▶ [Assigned task]: All entries are to be transcribed exactly. Pictures are not part of the copy.

▶ [Source material]:
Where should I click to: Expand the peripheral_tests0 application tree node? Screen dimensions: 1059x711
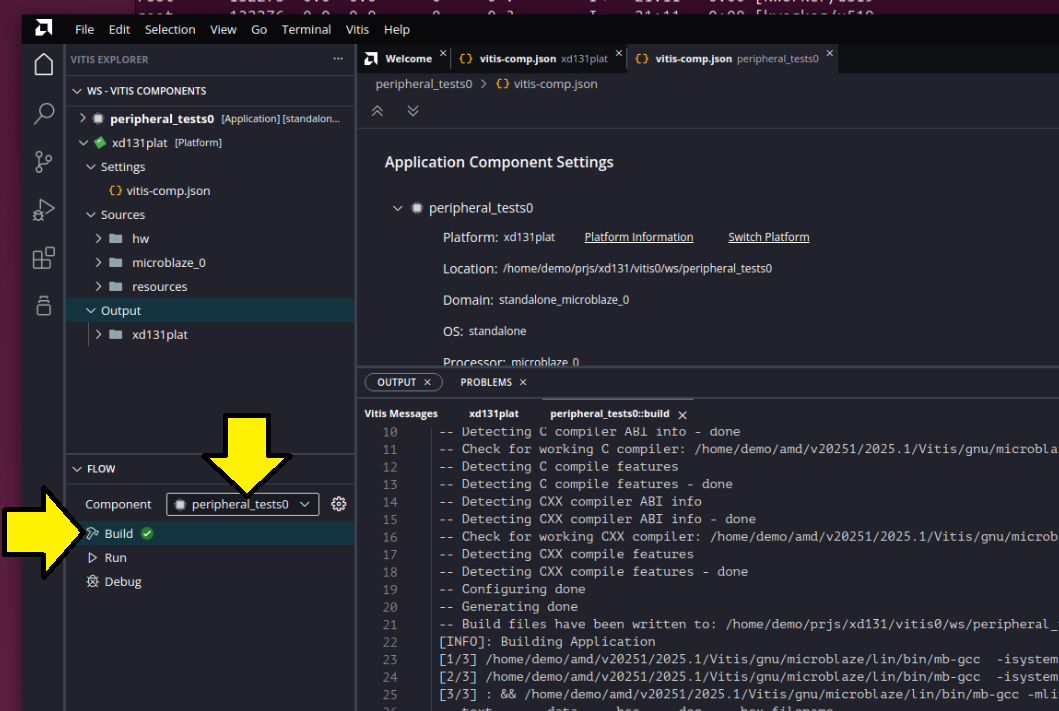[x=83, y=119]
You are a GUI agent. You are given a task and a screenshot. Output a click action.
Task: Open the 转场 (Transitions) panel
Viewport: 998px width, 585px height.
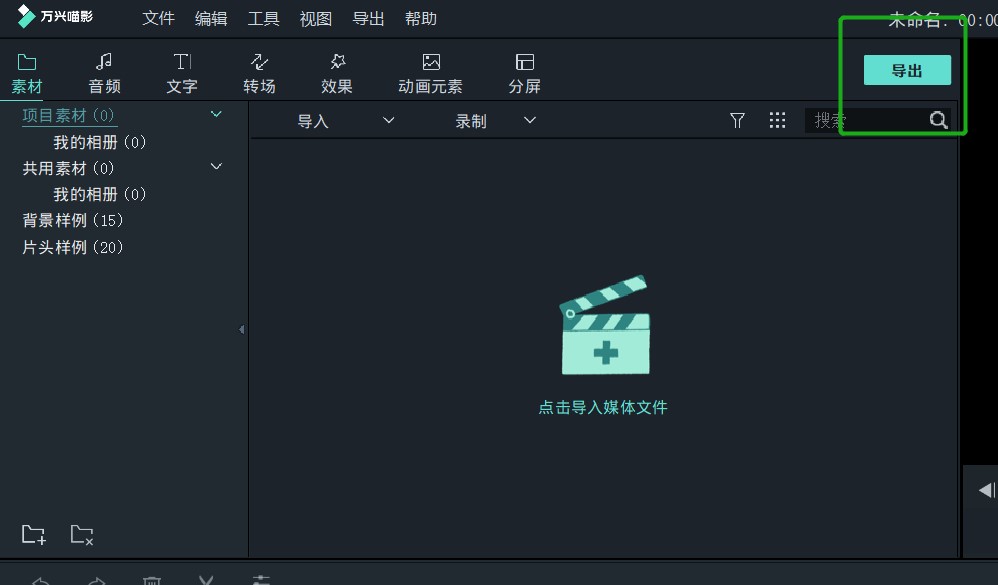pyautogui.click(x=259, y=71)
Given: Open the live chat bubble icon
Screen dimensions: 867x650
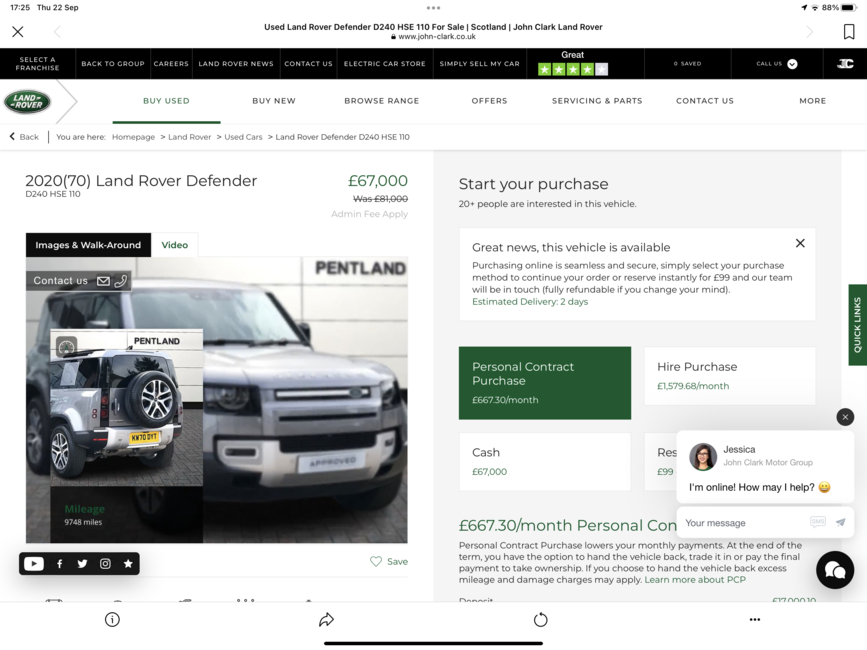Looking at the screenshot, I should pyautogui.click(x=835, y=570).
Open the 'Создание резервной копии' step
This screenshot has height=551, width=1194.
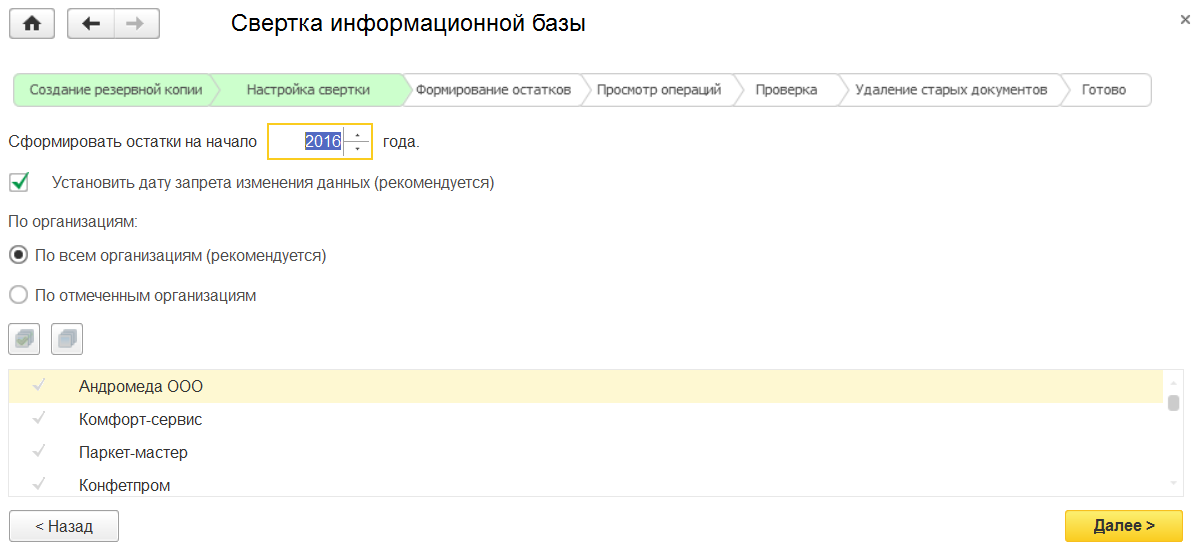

▶ [Exercise output]:
Where should I click to: Expand the peripheral_tests0 application tree node? Screen dimensions: 1059x711
[x=83, y=119]
You are a GUI agent. You are given a task and a screenshot. Output a click action.
Task: Open the 转场 (Transitions) panel
Viewport: 998px width, 585px height.
pyautogui.click(x=259, y=71)
Given: Open the live chat bubble icon
Screen dimensions: 867x650
Looking at the screenshot, I should pyautogui.click(x=835, y=570).
Open the 'Создание резервной копии' step
This screenshot has height=551, width=1194.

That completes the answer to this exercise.